CAPITOLO XVIII

L’intendente di Settore Jef Forzon, e Ann Cory, Gurnil B-627, si sposarono nella fattoria di Leblanc, sulla penisola, con Tor e i suoi trombettieri per la parte musicale, in presenza di tutti i 207 appartenenti alla Squadra B. Il vice-direttore Smine, dell’Ente per le Relazioni Interplanetarie, arrivò in tempo per la cerimonia e, appena questa fu terminata, prese a parte Forzon e Ann e fece cenno a Leblanc di unirsi a loro.

«Mi spiace dover parlare di lavoro in un’occasione così festosa, Amministratore» disse pomposamente. «Ah!… Sapete che vi abbiamo promosso? Sì, il Comando Supremo ha studiato la vostra relazione e alcuni punti richiedono ulteriori chiarimenti. Mi hanno chiesto di venire a chiederli di persona. Capisco che questo non è il momento più adatto, ma devo essere sul pianeta Purrok fra tre giorni, e se non vi parlo ora…»

«Va bene» disse Forzon distrattamente. «Quali sono i punti che richiedono delucidazioni?»

Forzon non poteva distogliere gli occhi da Ann, bellissima sposa, nel suo ricco costume kurriano dai toni scuri, intensi e ricchi che mettevano in risalto l’oro dei suoi capelli. Era ben deciso a non lasciarla mai più travestirsi da signora di mezza età, neanche quando fosse diventata una signora di mezza età.

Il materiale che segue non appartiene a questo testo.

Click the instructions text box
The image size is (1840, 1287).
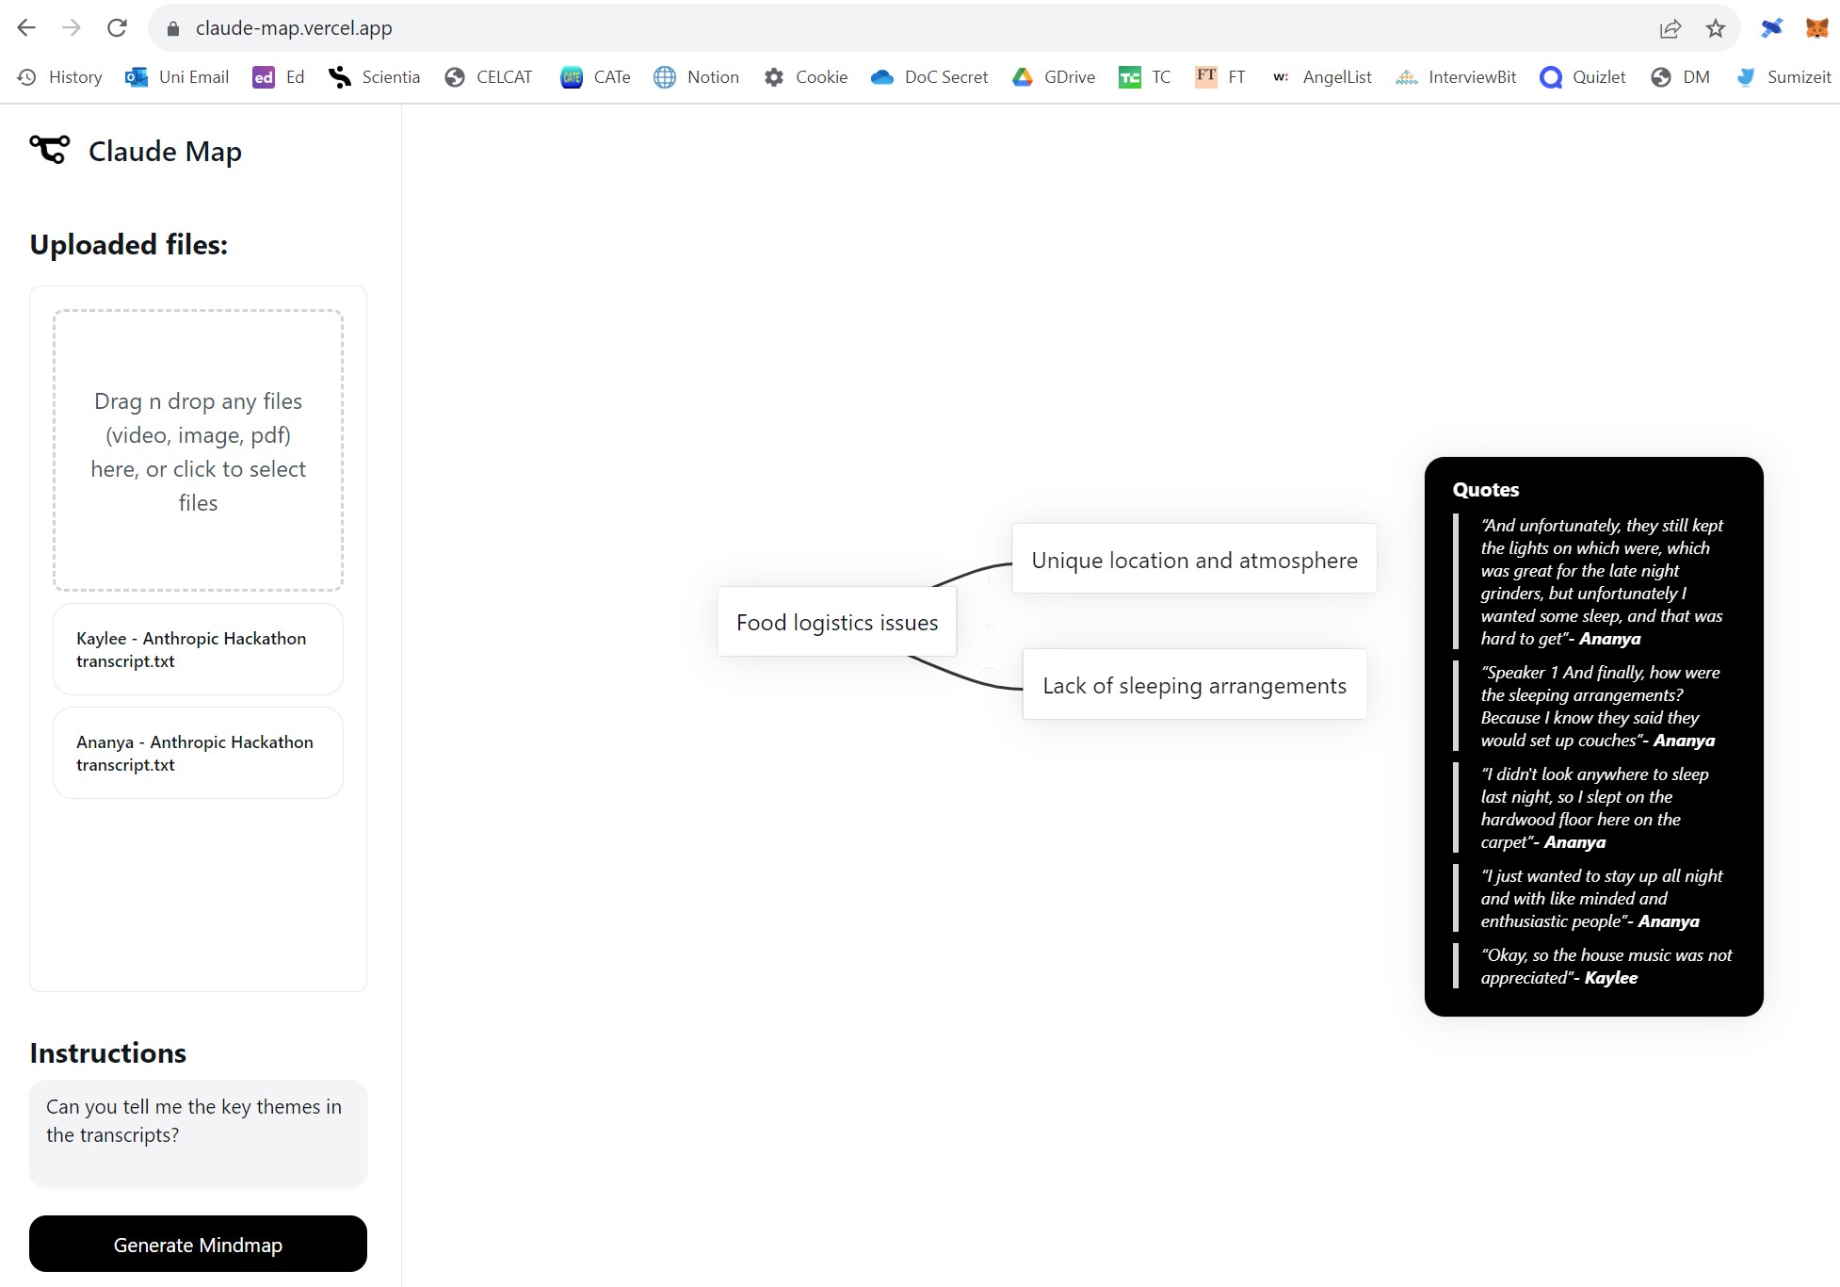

«Francamente, tutti…» disse Smine. «Al Comando Supremo non riescono a capire come si è servito delle trombe per suscitare una rivoluzione. Che sia una musica sbalorditiva, perfino io lo capisco; ma di lì a provocare una rivoluzione… andiamo!»

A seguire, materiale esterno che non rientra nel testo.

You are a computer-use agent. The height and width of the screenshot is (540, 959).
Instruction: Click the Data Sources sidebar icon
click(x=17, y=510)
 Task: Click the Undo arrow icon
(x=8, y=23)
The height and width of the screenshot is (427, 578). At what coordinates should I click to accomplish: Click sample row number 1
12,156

«Eppure non è complicato, signore» disse Forzon. «C’era un popolo eminentemente dotato per la pittura e la musica, e un re che aveva dimenticato di possedere una coscienza.»

Ann lo guardava con fierezza. Leblanc sorrideva. Il vicedirettore disse a Leblanc: «Voi lo capite?»

«Nossignore.»

«Allora non c’è da stupirsi se il Comando Supremo non ci riesce. Hanno perfino chiesto a uno della Sovraintendenza Culturale di spiegarglielo, e non è riuscito. Sarebbe meglio forse cominciare dal principio.»

«Ma l’ho fatto!» disse Forzon. «C’era da una parte un popolo, unico per le sue qualità artistiche e musicali, animato da sincera passione per la bellezza. Dall’altra c’era un re che aveva dimenticato di possedere una coscienza. Però bisogna ricordare che anche il re era Kurriano, con tanta passione per la bellezza quanto uno qualsiasi dei suoi sudditi. Questo è importante.»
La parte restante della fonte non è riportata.